____ EXERCISE MATERIALS

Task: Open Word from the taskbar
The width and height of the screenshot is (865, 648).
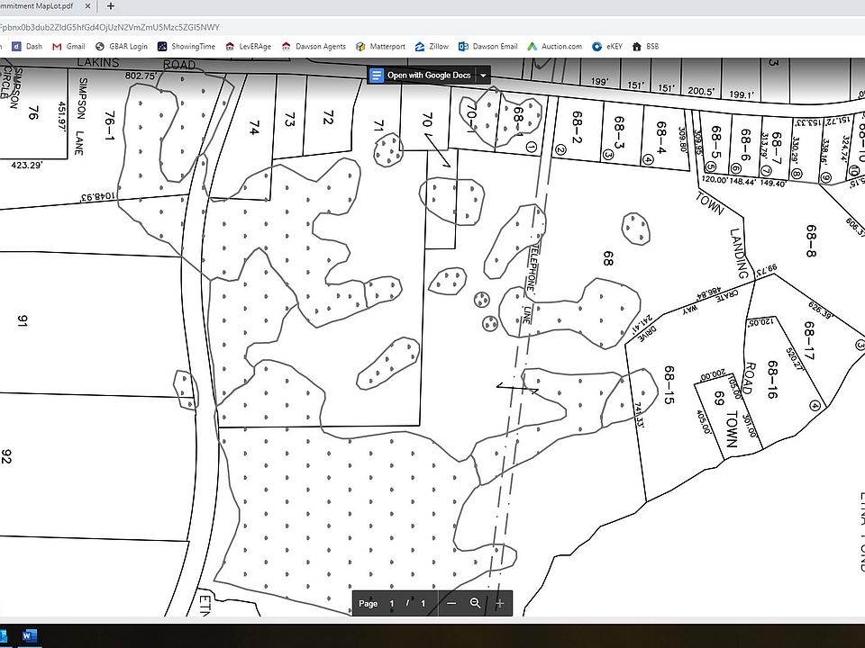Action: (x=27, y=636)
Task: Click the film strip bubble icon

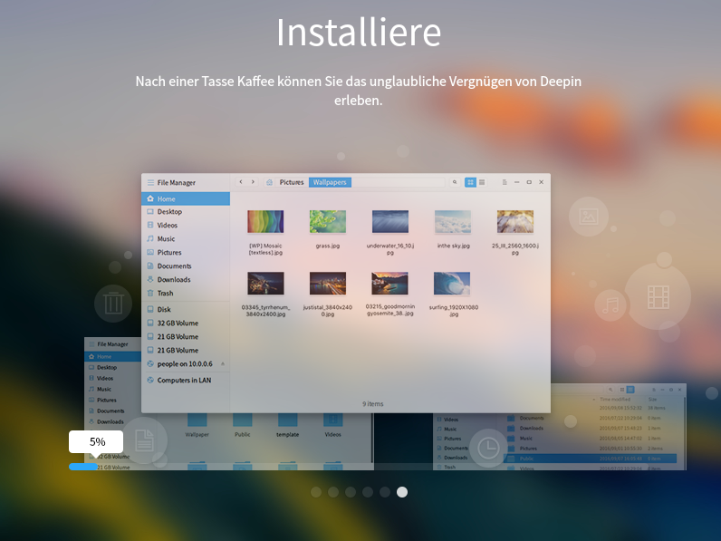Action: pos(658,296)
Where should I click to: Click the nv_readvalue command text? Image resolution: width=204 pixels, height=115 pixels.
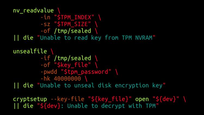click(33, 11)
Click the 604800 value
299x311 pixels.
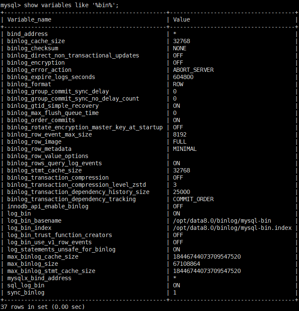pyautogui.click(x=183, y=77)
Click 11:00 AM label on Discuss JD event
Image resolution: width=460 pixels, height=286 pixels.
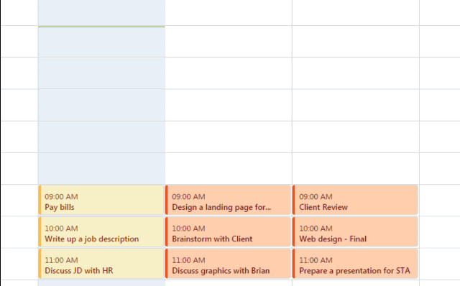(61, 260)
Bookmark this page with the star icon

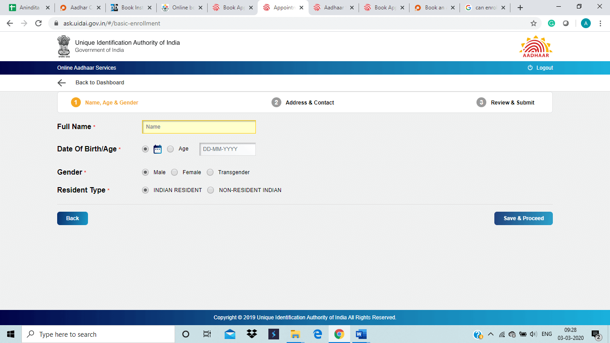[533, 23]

________

## EXERCISE GOAL
Take the line containing "Image resolution: width=460" and every line after it to the end of the records, and restate them verbatim, with no pictures.

## RESULT
Image resolution: width=460 pixels, height=286 pixels.
(61, 260)
Bookmark this page with the star icon

[533, 23]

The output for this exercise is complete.